This is the mail archive of the
libc-alpha@sourceware.org
mailing list for the glibc project.
[BZ #18441] strcoll performance regression
- From: Leonhard Holz <leonhard dot holz at web dot de>
- To: libc-alpha at sourceware dot org
- Date: Thu, 28 May 2015 22:58:46 +0200
- Subject: [BZ #18441] strcoll performance regression
- Authentication-results: sourceware.org; auth=none
Hello,
the trigger for the regression is that the locale has no information about the
sort order of the chars given. With the locale th_TH it is pretty quick:
"strcoll": {
"wikipedia-th#th_TH.UTF-8": {
"duration": 4.31123e+06,
"iterations": 16,
"mean": 269452
}
}
The english locale has four passes to determine the sort order. In the first three
passes it reports one recognized sequence length of zero independent of the thai
word given. At the fourths levels it recognizes the characters which are all
considered equal so actually the string length is determining the sort order.
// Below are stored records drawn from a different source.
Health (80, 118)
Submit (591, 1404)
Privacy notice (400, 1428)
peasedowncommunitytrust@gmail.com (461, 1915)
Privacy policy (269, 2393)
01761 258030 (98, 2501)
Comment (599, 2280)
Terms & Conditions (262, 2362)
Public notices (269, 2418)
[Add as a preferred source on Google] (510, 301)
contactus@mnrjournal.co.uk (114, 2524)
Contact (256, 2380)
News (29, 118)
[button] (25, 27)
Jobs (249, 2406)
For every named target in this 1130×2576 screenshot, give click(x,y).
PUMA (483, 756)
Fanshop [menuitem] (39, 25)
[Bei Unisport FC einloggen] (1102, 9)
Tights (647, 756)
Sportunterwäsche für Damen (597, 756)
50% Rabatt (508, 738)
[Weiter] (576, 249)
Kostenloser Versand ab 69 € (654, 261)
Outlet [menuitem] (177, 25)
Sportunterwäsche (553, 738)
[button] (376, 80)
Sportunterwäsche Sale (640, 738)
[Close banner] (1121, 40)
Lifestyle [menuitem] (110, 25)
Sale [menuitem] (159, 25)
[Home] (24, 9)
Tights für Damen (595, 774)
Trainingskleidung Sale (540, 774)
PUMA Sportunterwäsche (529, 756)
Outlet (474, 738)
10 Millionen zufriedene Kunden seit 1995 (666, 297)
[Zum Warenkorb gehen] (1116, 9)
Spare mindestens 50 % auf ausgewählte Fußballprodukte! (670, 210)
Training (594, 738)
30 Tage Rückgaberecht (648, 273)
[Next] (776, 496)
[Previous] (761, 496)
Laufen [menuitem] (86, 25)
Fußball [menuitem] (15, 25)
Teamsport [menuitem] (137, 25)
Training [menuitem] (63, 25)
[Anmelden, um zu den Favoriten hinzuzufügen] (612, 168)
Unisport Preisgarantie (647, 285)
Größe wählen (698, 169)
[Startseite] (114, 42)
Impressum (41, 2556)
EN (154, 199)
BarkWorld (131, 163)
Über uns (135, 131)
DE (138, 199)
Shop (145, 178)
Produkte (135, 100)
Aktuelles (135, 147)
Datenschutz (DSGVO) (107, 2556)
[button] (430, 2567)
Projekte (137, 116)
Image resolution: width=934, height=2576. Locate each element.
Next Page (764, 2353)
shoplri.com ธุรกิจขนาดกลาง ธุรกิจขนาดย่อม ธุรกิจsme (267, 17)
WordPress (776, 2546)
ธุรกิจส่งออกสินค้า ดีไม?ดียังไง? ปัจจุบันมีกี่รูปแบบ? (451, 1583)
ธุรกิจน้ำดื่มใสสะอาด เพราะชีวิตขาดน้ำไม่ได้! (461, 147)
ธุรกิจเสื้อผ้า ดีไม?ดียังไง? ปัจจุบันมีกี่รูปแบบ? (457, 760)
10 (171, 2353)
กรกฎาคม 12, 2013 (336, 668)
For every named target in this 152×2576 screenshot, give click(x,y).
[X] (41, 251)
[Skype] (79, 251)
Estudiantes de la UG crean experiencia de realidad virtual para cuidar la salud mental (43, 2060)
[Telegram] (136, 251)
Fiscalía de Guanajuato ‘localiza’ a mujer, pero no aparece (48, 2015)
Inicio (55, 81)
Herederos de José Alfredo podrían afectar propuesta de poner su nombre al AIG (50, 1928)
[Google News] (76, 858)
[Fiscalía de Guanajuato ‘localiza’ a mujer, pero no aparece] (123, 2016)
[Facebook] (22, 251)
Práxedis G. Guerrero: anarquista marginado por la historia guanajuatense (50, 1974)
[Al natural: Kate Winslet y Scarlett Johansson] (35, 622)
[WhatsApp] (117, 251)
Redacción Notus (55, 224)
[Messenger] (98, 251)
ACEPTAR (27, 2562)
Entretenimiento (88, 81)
The former version had a cache that avoided lookups in the locale data tables for
passes > 1 which did probably help in this scenario (but slows down for all others).
Anyhow the huge difference is astonishing. Next I will investigate how exactly the
sequence lookup works to figure out why it takes so long. But if anyone has an
idea and can point me in the right direction please comment.
Best,
Leonhard